SIGG- Società Italiana di Gerontologia e Geriatria and Pacini Editore srl inform readers and users of the Journal of Gerontology and Geriatrics, that the published articles reflect only the research and the opinion of the authors signing the contents. These articles therefore do not represent and do not in any way constitute indications or guidelines of the SIGG itself. This differs from the texts and contents that are explicitly declared as official institutional matrix and published in the appropriate sections of the Journal, which are dedicated to the Guidelines of SIGG.

 

Submission Preparation Checklist

As part of the submission process, authors are required to check off their submission's compliance with all of the following items, and submissions may be returned to authors that do not adhere to these guidelines.

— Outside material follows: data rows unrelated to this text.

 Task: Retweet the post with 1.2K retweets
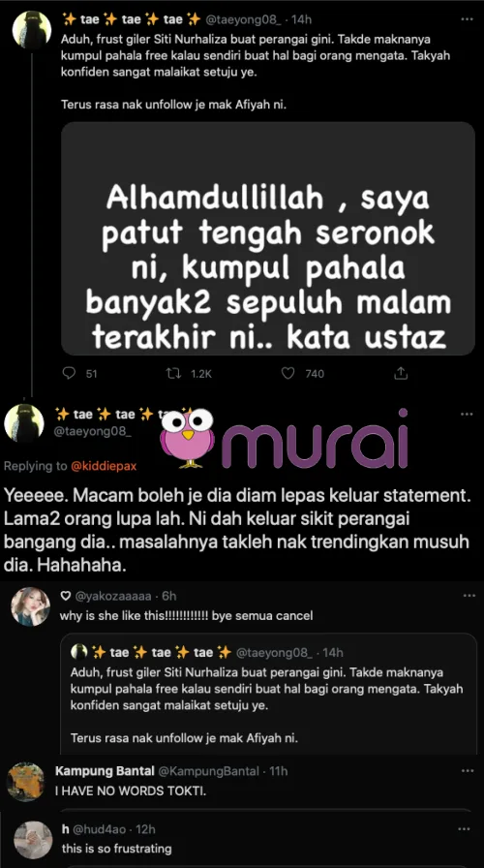[173, 374]
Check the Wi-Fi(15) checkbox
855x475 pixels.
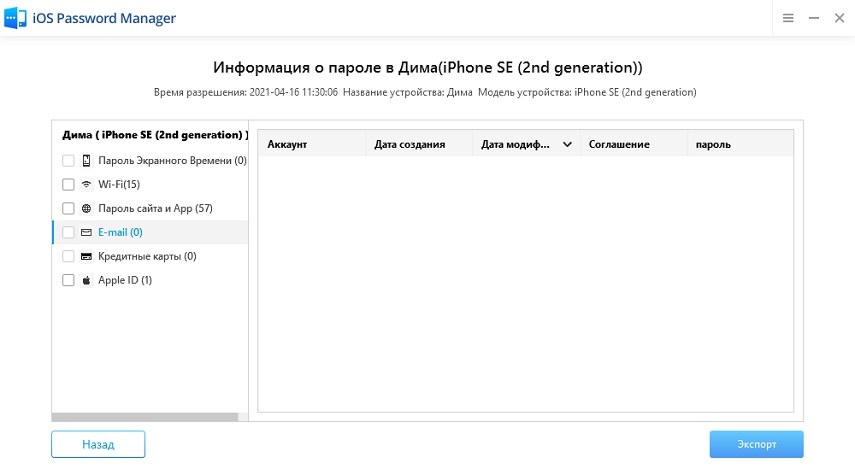(68, 184)
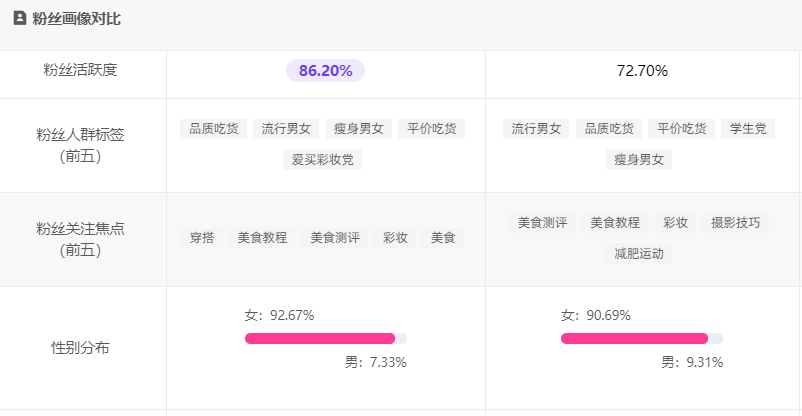Click the highlighted 86.20% activity badge
The height and width of the screenshot is (416, 802).
point(325,71)
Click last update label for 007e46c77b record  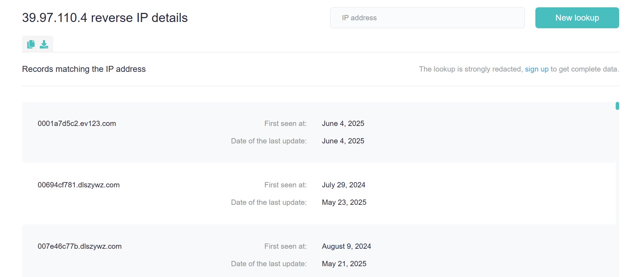click(269, 264)
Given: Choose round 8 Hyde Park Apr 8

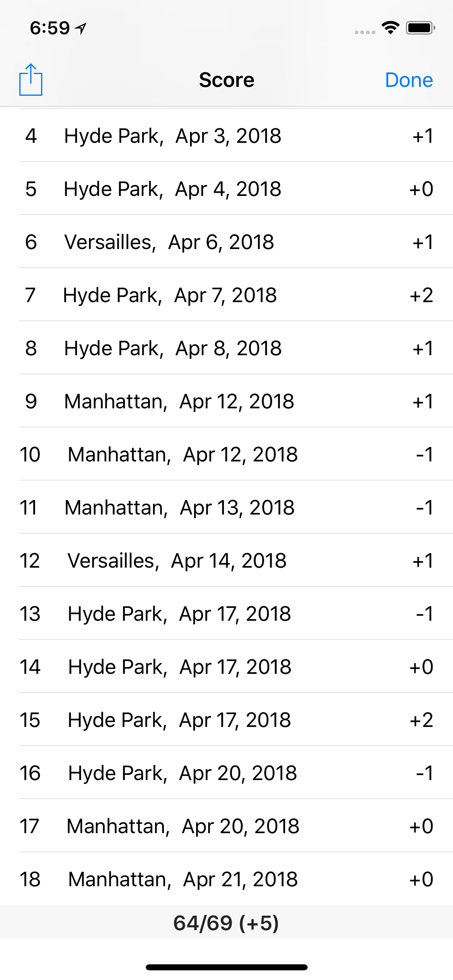Looking at the screenshot, I should [226, 348].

  1. The submission file is in OpenOffice, Microsoft Word, RTF, or WordPerfect document file format.
  2. Where available, URLs for the references have been provided.
  3. The text is single-spaced; uses a 12-point font (we prefer Times/Arial); employs italics, rather than underlining (except with URL addresses); and all illustrations, figures, and tables are placed within the text at the appropriate points, rather than at the end.
  4. The text adheres to the stylistic and bibliographic requirements outlined in the Author Guidelines, which is found in About the Journal.
 

Copyright Notice

Copyright Transfer Form should be completed and signed by the Corresponding Author who accepts direct responsibility for the manuscript in agreement with all authors. It is not the role of editors to make authorship/contributorship decisions or to arbitrate conflicts related to authorship. The signed form can be electronically uploaded by editorial manager. Signatures can be submitted on multiple forms if Authors are not at the same institution. Accepted papers will not be sent for publication until this form has been completed and submitted. The journal holds literary rights to printed articles. The Authors are solely responsible for the contents of the article and for the statements made in their paper, and must specify that consent has been obtained from patients taking part in the investigations – or, in the case of paediatric patients, the guardian/s – and for the reproduction of any photographs. Written permission from the Authors to reproduce any material with copyright elsewhere must be obtained prior to submission. Authors must state that the material submitted has not been previously published, and is not under consideration (in whole or in part) elsewhere, and that it conforms with regulations currently in force regarding research ethics. For studies performed on laboratory animals, the Authors must state that the relevant national laws or institutional guidelines have been adhered to. If an experiment on humans is described, a statement must be included that the work was performed in accordance with the principles of the 1983 Declaration of Helsinki. In this case, the research should have the approval of the relevant local ethical review body and such approval must be explicitly mentioned in the manuscript.